Sistem tersebut menawarkan tingkat privasi yang lebih tinggi serta fitur kepatuhan terhadap regulasi yang dibutuhkan oleh perusahaan besar. Bagi Visa, yang memproses miliaran transaksi setiap tahun dan harus memenuhi berbagai aturan pengawasan keuangan, lingkungan yang lebih terkontrol menjadi faktor penting.

Melalui jaringan privat, Visa dapat menguji berbagai skenario penyelesaian transaksi tanpa harus membuka data transaksi kepada publik. Pendekatan ini juga banyak dipilih oleh institusi keuangan lain yang mulai mengadopsi teknologi blockchain.
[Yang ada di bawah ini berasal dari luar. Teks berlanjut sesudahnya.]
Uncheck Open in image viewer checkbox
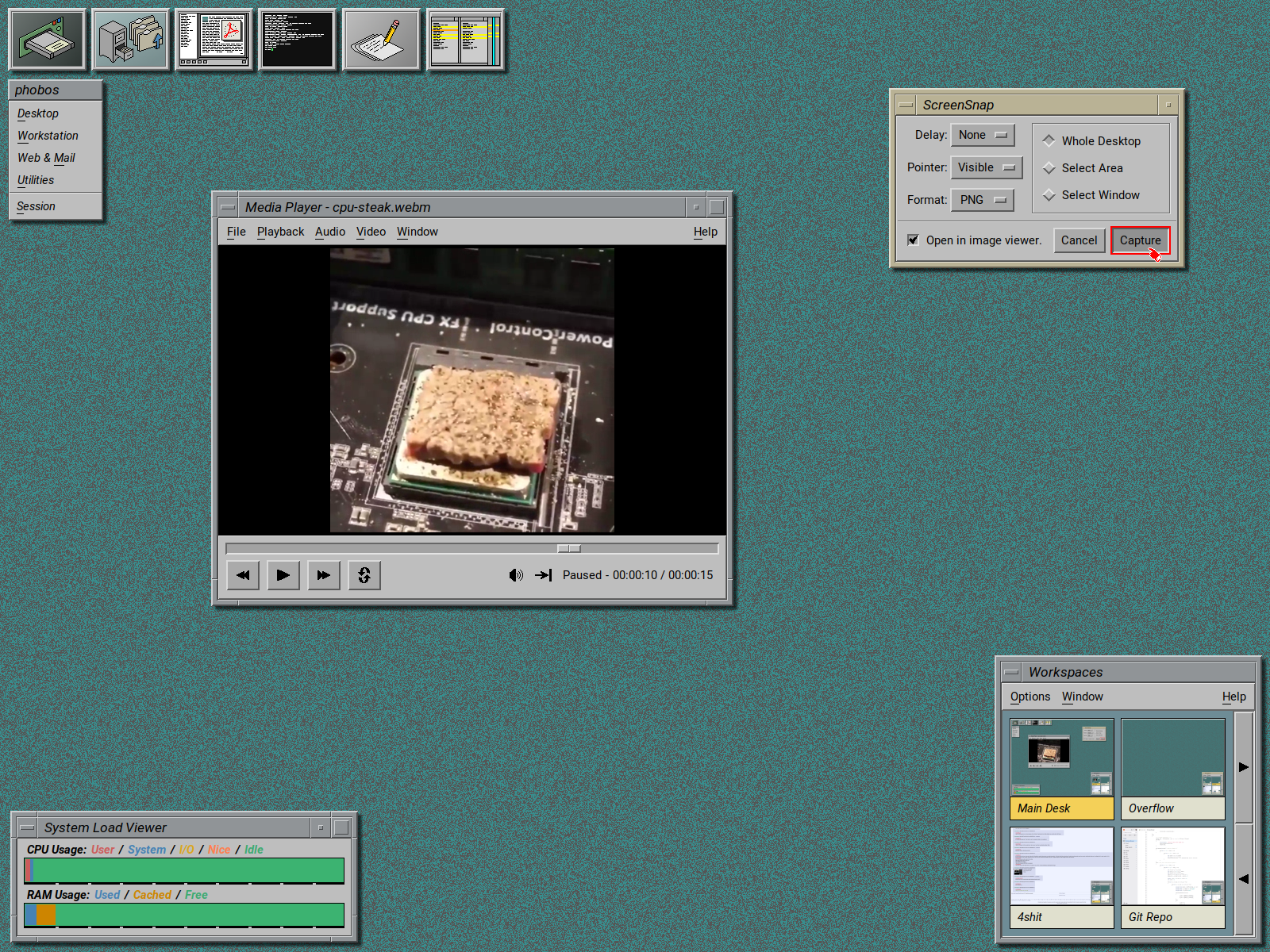click(914, 240)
Keunggulan lain dari Canton Network adalah kemampuannya menyinkronkan transaksi di berbagai buku besar digital atau ledger yang berbeda. Fitur tersebut dinilai relevan dalam proses pembayaran yang melibatkan banyak pihak, seperti bank, perusahaan pemroses pembayaran, dan pedagang, yang masing-masing memiliki sistem pencatatan tersendiri.

Karena itu, kebutuhan akan privasi dalam transaksi berbasis blockchain kini menjadi perhatian utama bagi banyak institusi keuangan global.